◆ Task prompt ◆
For this exercise, please reproduce the records below word for word, from the first line through the line with "[Read: Make Memories".

Records from a data collection:
======

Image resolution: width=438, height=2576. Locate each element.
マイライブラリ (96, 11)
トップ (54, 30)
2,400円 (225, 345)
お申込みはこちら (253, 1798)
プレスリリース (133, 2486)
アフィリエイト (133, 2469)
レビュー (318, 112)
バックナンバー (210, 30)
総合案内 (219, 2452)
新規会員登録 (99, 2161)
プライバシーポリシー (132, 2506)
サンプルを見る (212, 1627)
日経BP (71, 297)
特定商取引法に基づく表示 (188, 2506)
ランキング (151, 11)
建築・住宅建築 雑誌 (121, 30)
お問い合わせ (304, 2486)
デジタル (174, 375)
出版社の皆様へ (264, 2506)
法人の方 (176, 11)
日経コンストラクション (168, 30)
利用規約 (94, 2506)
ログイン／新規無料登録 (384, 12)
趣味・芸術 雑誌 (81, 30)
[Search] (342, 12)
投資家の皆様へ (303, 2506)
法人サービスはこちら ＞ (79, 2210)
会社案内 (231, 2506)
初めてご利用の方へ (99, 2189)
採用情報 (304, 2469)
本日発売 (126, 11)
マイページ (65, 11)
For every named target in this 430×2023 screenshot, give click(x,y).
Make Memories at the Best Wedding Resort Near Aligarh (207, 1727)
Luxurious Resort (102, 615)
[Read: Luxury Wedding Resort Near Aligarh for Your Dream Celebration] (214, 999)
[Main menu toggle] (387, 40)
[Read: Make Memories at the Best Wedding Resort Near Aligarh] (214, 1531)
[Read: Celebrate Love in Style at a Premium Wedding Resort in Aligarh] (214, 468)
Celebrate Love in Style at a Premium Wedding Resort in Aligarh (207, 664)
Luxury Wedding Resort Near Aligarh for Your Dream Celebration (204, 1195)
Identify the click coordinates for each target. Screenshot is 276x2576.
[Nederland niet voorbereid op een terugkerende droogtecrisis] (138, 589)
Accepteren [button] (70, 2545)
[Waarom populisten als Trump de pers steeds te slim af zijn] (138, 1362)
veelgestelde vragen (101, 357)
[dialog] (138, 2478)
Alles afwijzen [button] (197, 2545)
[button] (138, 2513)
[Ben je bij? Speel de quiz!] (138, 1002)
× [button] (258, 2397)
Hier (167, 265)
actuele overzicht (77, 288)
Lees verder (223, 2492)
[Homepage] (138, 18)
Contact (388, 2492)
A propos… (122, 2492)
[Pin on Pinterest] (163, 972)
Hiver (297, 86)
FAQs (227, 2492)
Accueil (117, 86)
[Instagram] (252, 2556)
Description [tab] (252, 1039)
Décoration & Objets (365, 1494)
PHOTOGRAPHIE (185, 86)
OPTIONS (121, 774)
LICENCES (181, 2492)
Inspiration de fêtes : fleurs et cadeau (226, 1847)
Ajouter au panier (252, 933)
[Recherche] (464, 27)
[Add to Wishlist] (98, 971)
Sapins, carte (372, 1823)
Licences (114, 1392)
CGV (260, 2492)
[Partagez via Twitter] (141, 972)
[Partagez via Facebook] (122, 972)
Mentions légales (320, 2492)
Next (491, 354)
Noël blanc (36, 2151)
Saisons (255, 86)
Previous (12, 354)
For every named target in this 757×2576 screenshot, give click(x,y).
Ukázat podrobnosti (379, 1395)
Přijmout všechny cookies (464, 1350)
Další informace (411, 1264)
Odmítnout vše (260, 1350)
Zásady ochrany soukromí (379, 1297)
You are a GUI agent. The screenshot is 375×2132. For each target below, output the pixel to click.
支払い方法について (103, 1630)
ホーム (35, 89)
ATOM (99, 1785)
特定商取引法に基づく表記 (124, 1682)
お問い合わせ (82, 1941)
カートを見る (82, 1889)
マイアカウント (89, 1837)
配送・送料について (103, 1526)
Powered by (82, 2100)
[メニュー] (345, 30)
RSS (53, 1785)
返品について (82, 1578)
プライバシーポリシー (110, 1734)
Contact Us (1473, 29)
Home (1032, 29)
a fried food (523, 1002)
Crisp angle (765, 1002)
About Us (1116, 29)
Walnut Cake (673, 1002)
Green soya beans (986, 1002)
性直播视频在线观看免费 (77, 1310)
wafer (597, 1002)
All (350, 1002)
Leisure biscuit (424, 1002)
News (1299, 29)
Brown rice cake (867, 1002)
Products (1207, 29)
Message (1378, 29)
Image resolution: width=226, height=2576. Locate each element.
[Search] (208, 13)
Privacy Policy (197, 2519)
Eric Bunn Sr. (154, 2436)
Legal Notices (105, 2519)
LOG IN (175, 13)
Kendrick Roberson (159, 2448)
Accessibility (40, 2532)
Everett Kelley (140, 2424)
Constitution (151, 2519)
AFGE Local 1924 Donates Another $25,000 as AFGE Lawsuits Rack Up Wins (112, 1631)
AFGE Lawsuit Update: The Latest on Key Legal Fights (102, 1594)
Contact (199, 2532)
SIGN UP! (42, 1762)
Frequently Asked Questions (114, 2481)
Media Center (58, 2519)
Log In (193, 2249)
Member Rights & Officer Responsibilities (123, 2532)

======

◆ Reply to the task ◆
Image resolution: width=438, height=2576. Locate each element.
マイライブラリ (96, 11)
トップ (54, 30)
2,400円 (225, 345)
お申込みはこちら (253, 1798)
プレスリリース (133, 2486)
アフィリエイト (133, 2469)
レビュー (318, 112)
バックナンバー (210, 30)
総合案内 (219, 2452)
新規会員登録 (99, 2161)
プライバシーポリシー (132, 2506)
サンプルを見る (212, 1627)
日経BP (71, 297)
特定商取引法に基づく表示 (188, 2506)
ランキング (151, 11)
建築・住宅建築 雑誌 (121, 30)
お問い合わせ (304, 2486)
デジタル (174, 375)
出版社の皆様へ (264, 2506)
法人の方 (176, 11)
日経コンストラクション (168, 30)
利用規約 (94, 2506)
ログイン／新規無料登録 (384, 12)
趣味・芸術 雑誌 (81, 30)
[Search] (342, 12)
投資家の皆様へ (303, 2506)
法人サービスはこちら ＞ (79, 2210)
会社案内 (231, 2506)
初めてご利用の方へ (99, 2189)
採用情報 (304, 2469)
本日発売 (126, 11)
マイページ (65, 11)
For every named target in this 430×2023 screenshot, give click(x,y).
Make Memories at the Best Wedding Resort Near Aligarh (207, 1727)
Luxurious Resort (102, 615)
[Read: Luxury Wedding Resort Near Aligarh for Your Dream Celebration] (214, 999)
[Main menu toggle] (387, 40)
[Read: Make Memories at the Best Wedding Resort Near Aligarh] (214, 1531)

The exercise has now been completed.